• **Что сделать**
1 > Сколько километров, по словам автора текста о развале деревни, от Дона до Енисея?
2 > Объясни по тексту о развале деревни, почему в селе на юге Красноярского края у людей опустились руки.
3 > Допиши текст о развале деревни дальше, начиная после его последнего предложения.

В 90-е–00-е не сажали за колоски, не отбирали имущество, скот. Да и нет уже колосков, нет почти имущества и скота. И людей на некогда обжитой, цветущей донской земле осталось немного.
Время действия большинства очерков — 1993–1995 годы. «Год 1993-й, время перемен», — замечает Екимов. Да, это верно. Этот год стал переломным для русской деревни. Тогда она в последний, наверное, раз воспрянула духом, и тогда же ей, видимо, окончательно переломили хребет.
Так случилось, что с лета 1993-го до лета 1996-го я жил в самой настоящей деревне. Пятьдесят километров от райцентра. Поля, ферма, заводик, где шили мешки, дорожная мастерская, комбайны, тракторы… В 93-м, когда наша семья приехала в эту деревню (формально — село, хотя церкви нет уже лет пятьдесят) на юге Красноярского края, народ был настроен на лучшее. Работали, надеялись осенью получить приличные деньги. Но ближе к зиме оказалось, что несмотря на хорошие результаты и по зерну, и по сену, по молоку, мясу хозяйство оказалось должно государству, банкам многие миллионы; зарплату задерживали. У людей опустились руки. На следующий год работали уже кое-как, начался развал…
От Дона, который описывает Екимов, до Енисея, вблизи которого жил я, четыре тысячи километров, но процесс развала до мелочей схож. Иногда меня, как человека, пытающегося тоже что-то писать, во время чтения очерков покалывала ревность: вот эта деталь и у меня есть, вот такой эпизод тоже… И, наверное, по всей России происходило одно и то же.
Не выбрались из бедности и те, кто решил упереться в личное хозяйство — закрылась ферма, не стало и корма. Теперь в нашем селе и мешок дроблёнки ни за какие деньги не купишь. Нет её попросту. Мои родители ездят в райцентровский Минусинск за отходами пшеницы для куриц…
Единственное отличие сёл юга Красноярского края от хуторов Задонщины, по-моему, в том, что они не пустеют. Людей сегодня почти столько же, сколько было в начале 90-х. Конечно, часть их обитателей уехала (в основном молодые и активные), но их место заняли переселенцы в основном с Севера и из Тувы, да и ближайшие города выталкивают пьющих, разорившихся (в эпоху «финансовых пирамид» таких было немало), вышедших из тюрьмы… Крестьянами таких людей не назовешь, и будущего у них в селе нет — так, дожить свой век.
Впрочем, а кого сегодня можно назвать крестьянами? Вот начало екимовского очерка «Прощание с колхозом» 2004 года: «В Калаче-на-Дону, в моём районном поселке, сентябрьским погожим утром собирался я в поездку на хутор. Гостинцы туда известно какие везти — хлеб».

• **Выборка данных**
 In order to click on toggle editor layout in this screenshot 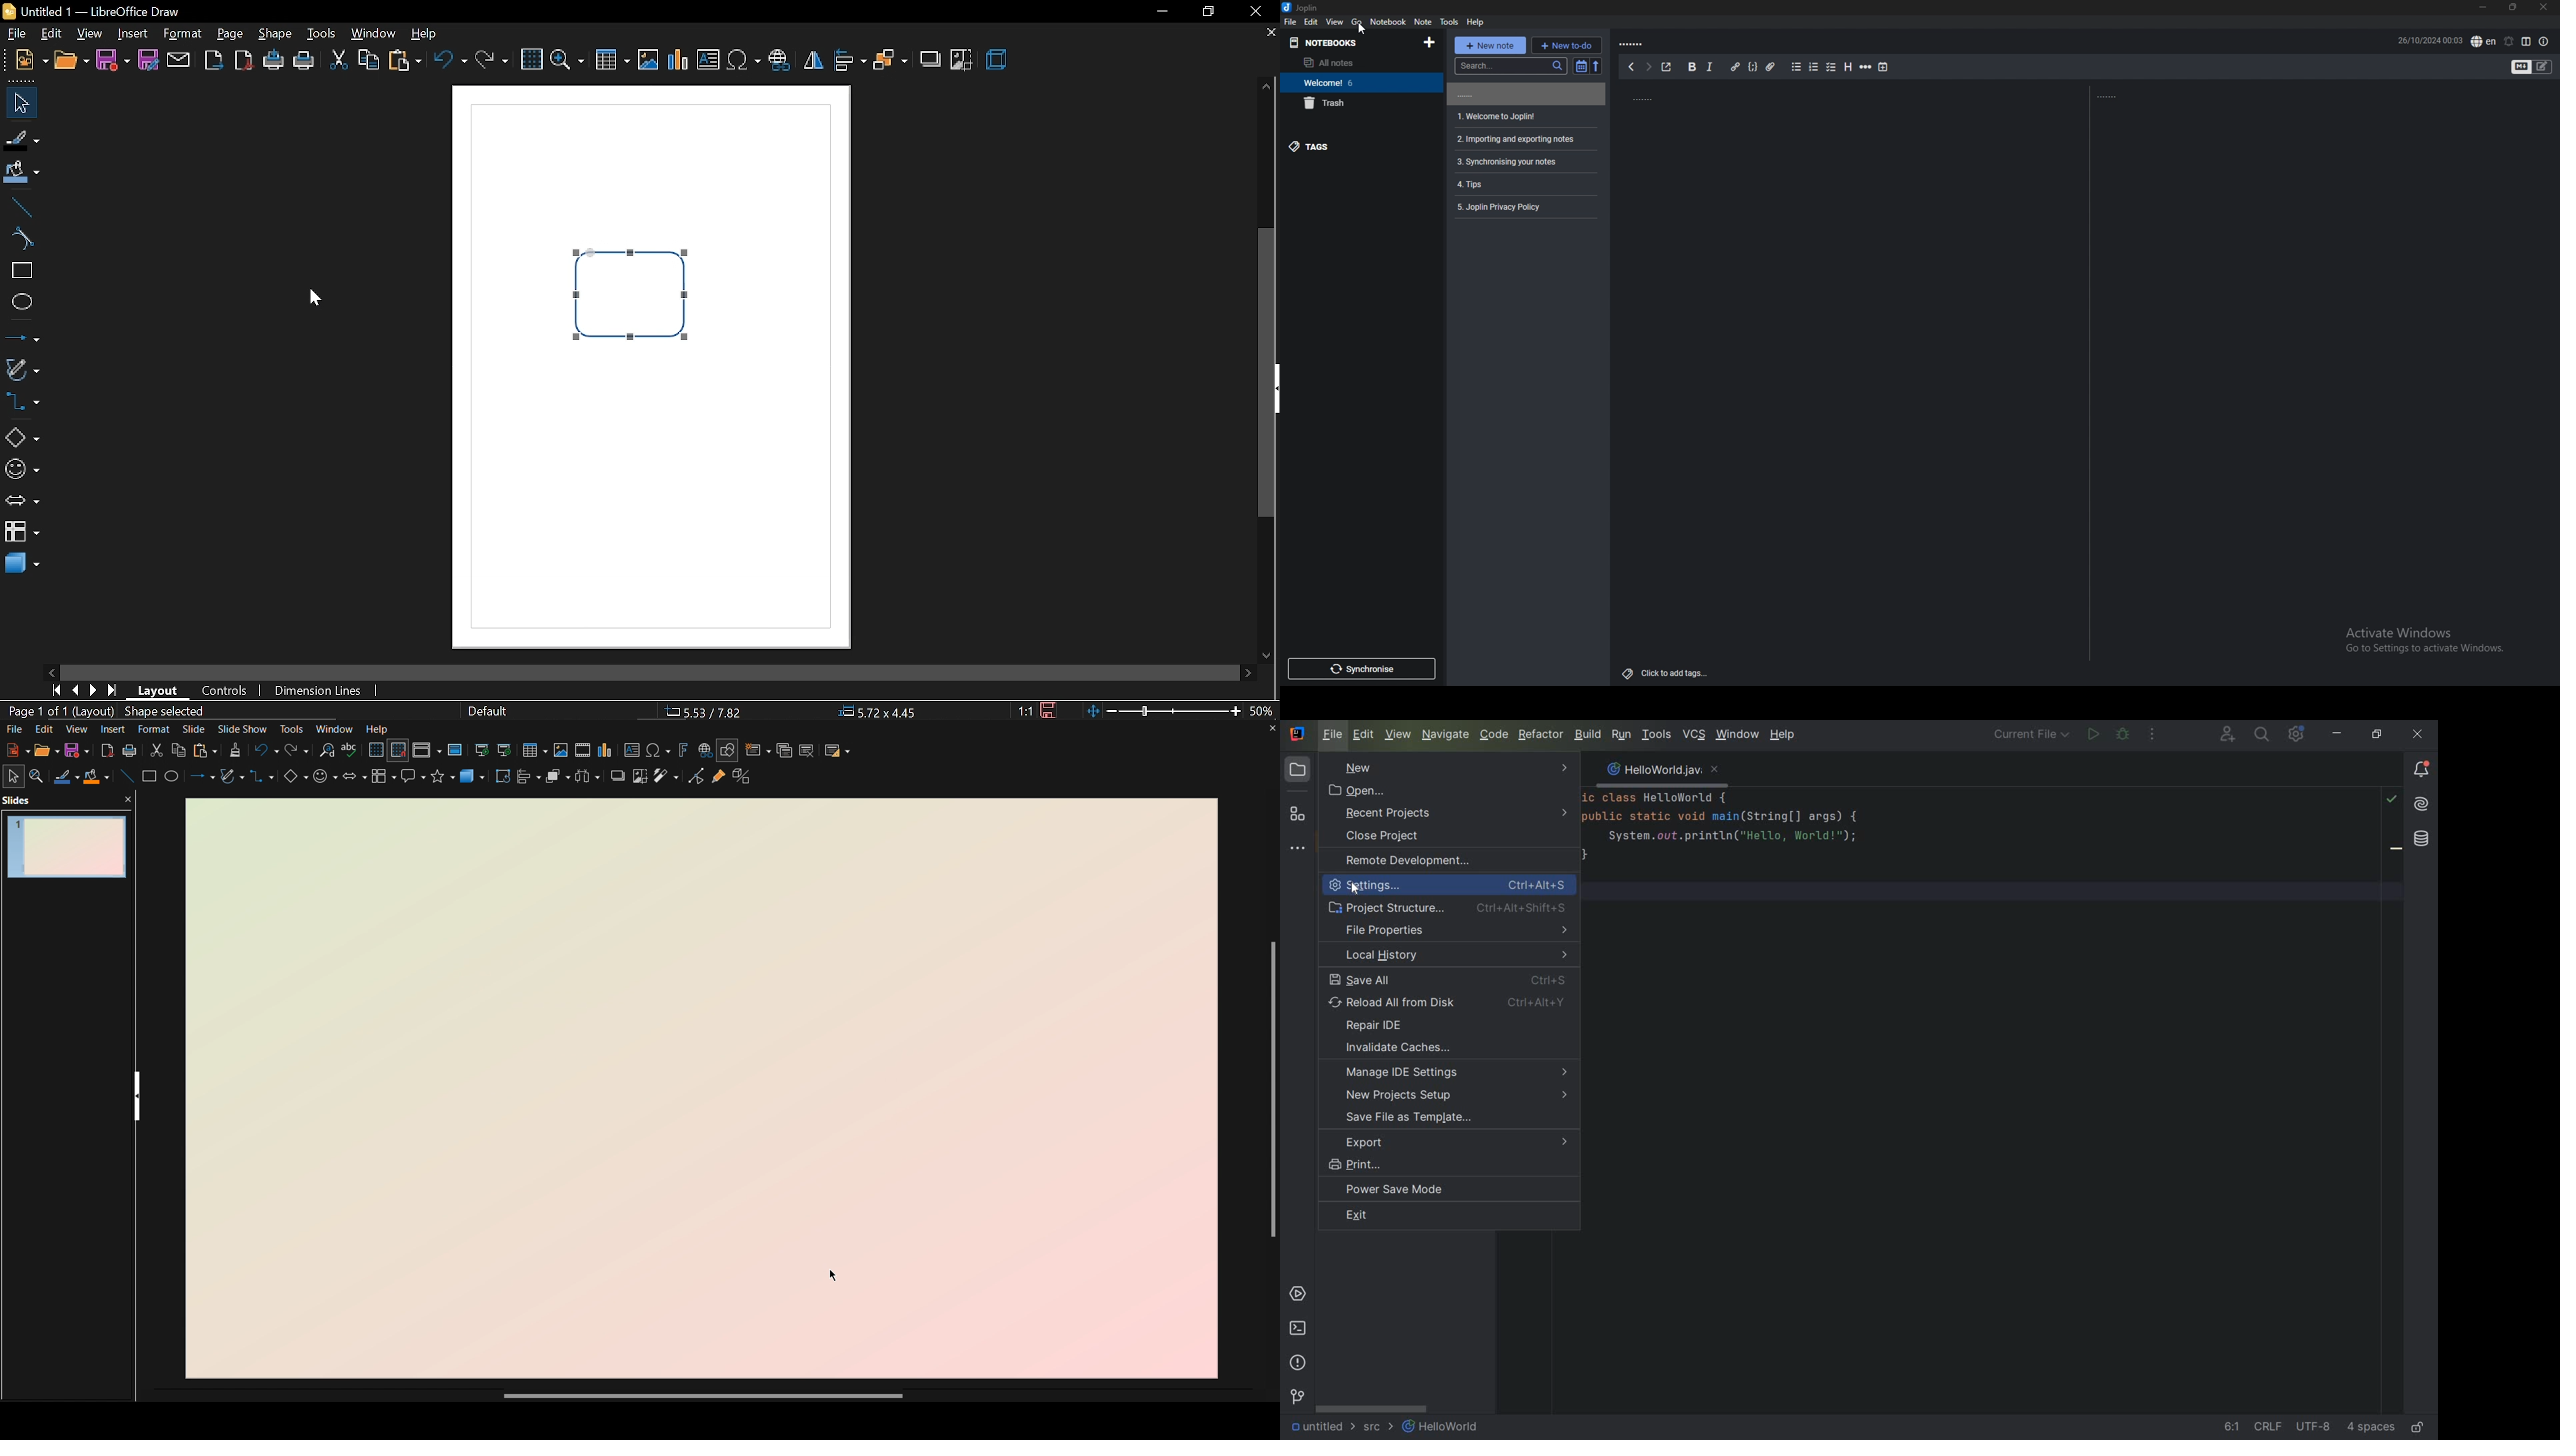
--
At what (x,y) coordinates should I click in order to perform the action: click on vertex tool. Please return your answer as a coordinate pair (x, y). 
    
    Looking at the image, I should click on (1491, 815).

• **Ожидаемые ответы**
1 > Четыре тысячи километров.

2 > Ближе к зиме выяснилось, что, несмотря на хорошие результаты по зерну, сену, молоку и мясу, хозяйство должно государству и банкам многие миллионы, а зарплату задерживали. Люди же работали в надежде получить осенью приличные деньги.

3 >
А в рассказе «За тёплым хлебом», написанном в 1981 году, старик долго и трудно едет из хутора в райцентр просить угля. Иначе они с бабкой помёрзнут… Не допросившись угля, старик покупает в магазине тёплый хлеб и решает вернуться домой, угостить жену…
Самая, наверное, большая трагедия русской деревни — подчинение её городу. Начался этот процесс ещё до революции, закончился в конце ХХ века. Теперь, видимо, и сотни деревень по России не найдёшь, где смогут жить без ежедневной связи с городом. Отрежь обычную деревню от города с его товарами, и жители через месяц умрут с голоду…
В книгу «На хуторе» вошло шестнадцать рассказов — совсем небольшая часть из тех десятков и десятков, а может, и сотен, что написал Борис Екимов за сорок с лишним лет. Поэтому говорить буду и о не вошедших в это издание.
Екимова называют деревенщиком, «последним деревенщиком». Да, его лучшие произведения о людях, живущих на земле, хотя сам автор не раз замечает, что герои его рассказов не считают его «своим», он для них дорогой гость, иногда заступник. Но знает Екимов их жизнь, психологию, кажется, досконально, а некоторое отдаление, точнее некоторая дистанция, позволяет очень точно о них написать.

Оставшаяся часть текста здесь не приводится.